Direction
Copy out the entries from the line containing "Add the 9999.929 troy oz bundle to cart" through the line containing "pyautogui.click(x=831, y=413)", leaving out the pictures.

Information given

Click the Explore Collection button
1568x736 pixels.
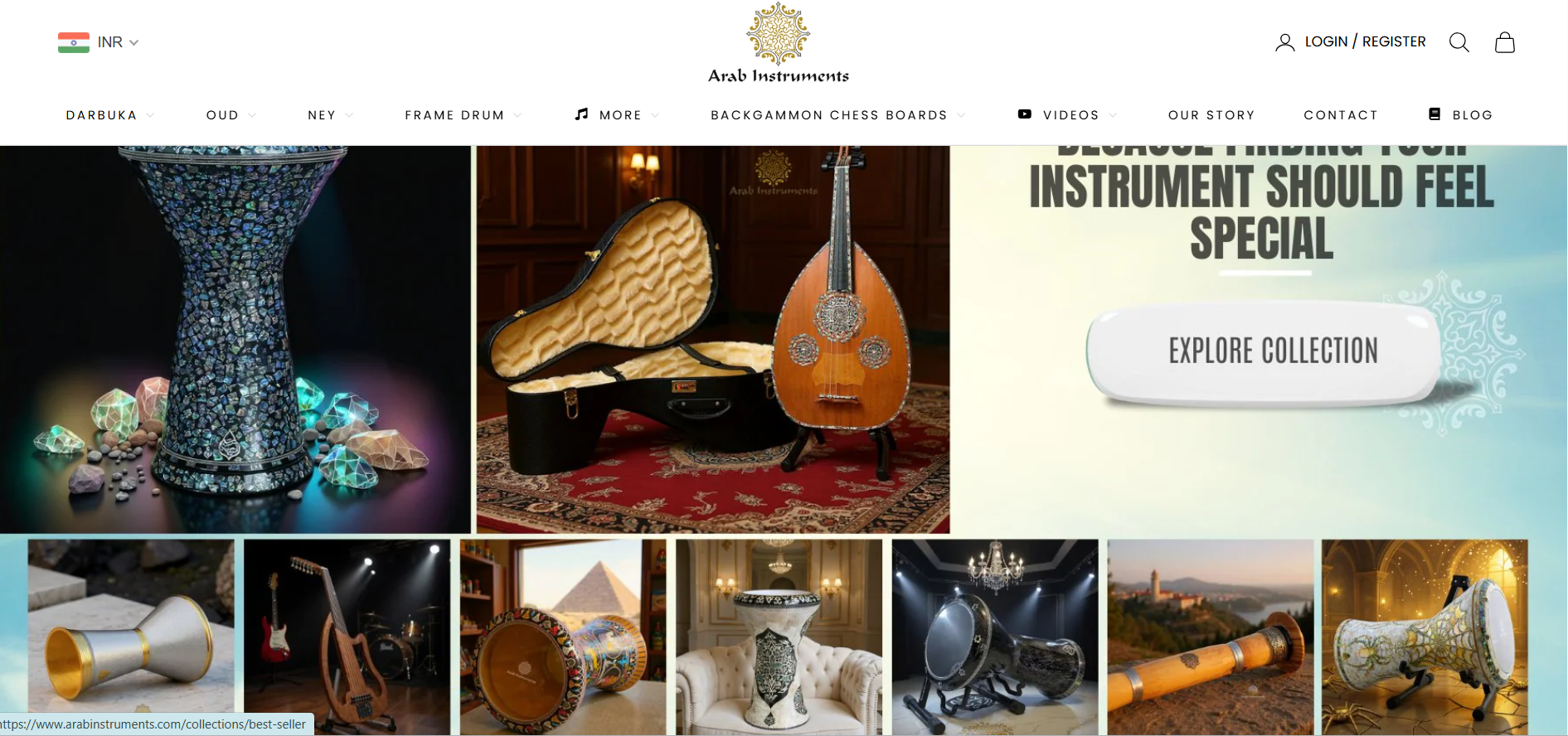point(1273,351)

...

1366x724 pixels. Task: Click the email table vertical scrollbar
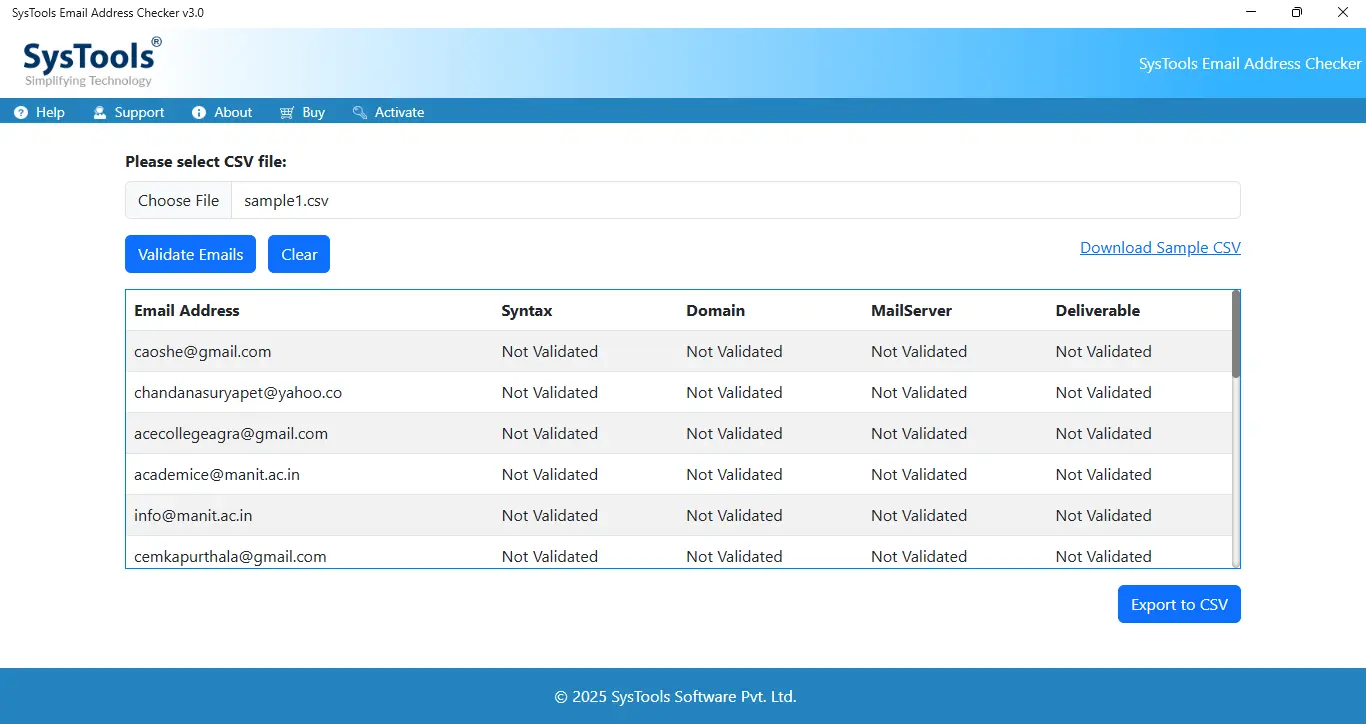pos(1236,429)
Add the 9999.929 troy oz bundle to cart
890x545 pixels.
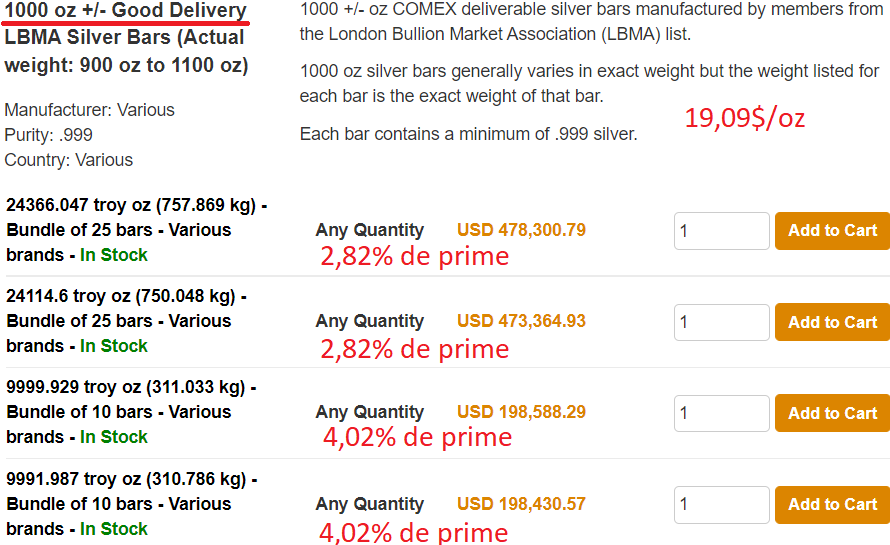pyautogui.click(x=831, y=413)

* * *

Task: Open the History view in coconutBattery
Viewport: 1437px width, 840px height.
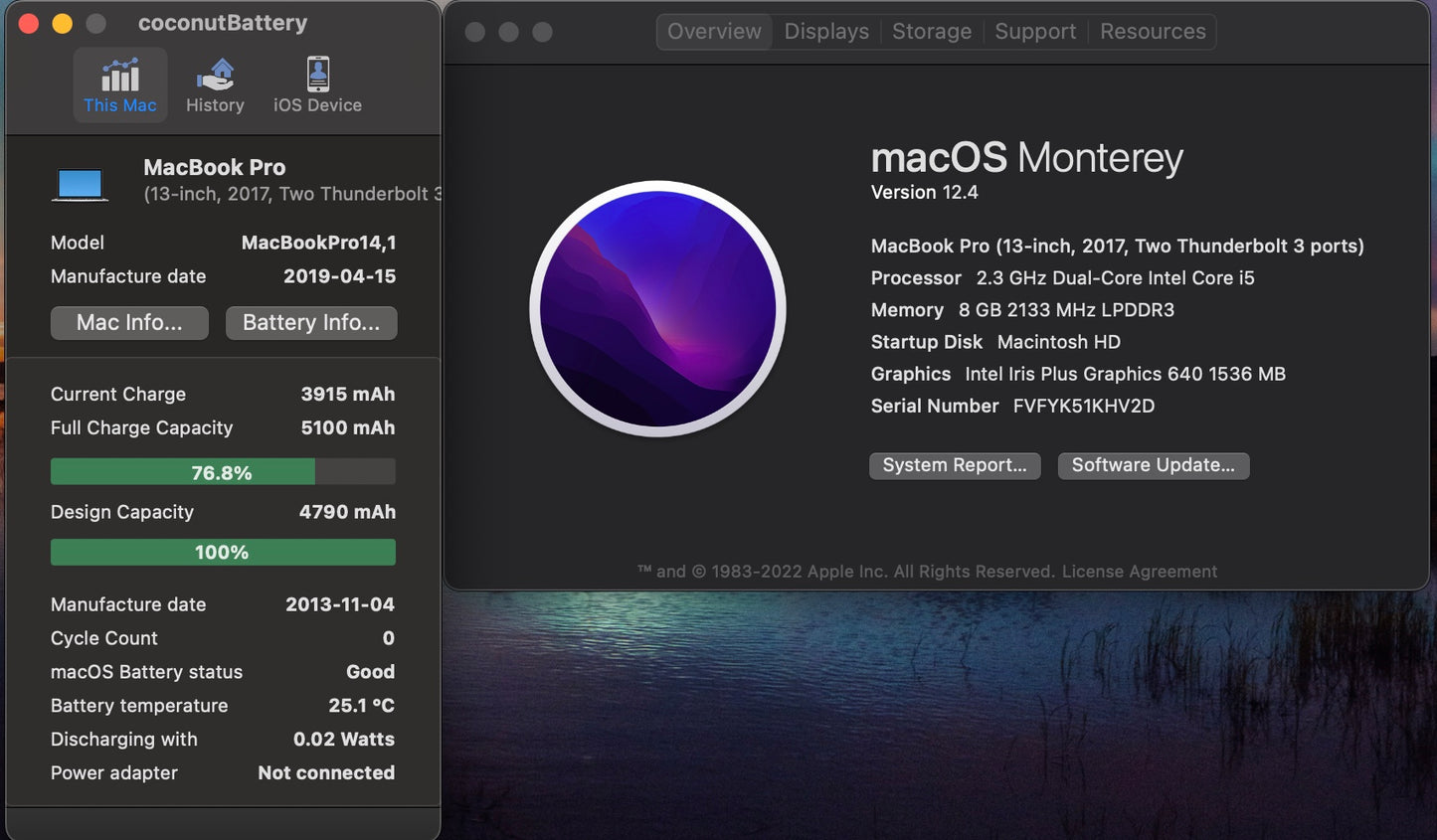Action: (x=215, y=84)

Full solution
Add the 9999.929 troy oz bundle to cart
890x545 pixels.
pyautogui.click(x=831, y=413)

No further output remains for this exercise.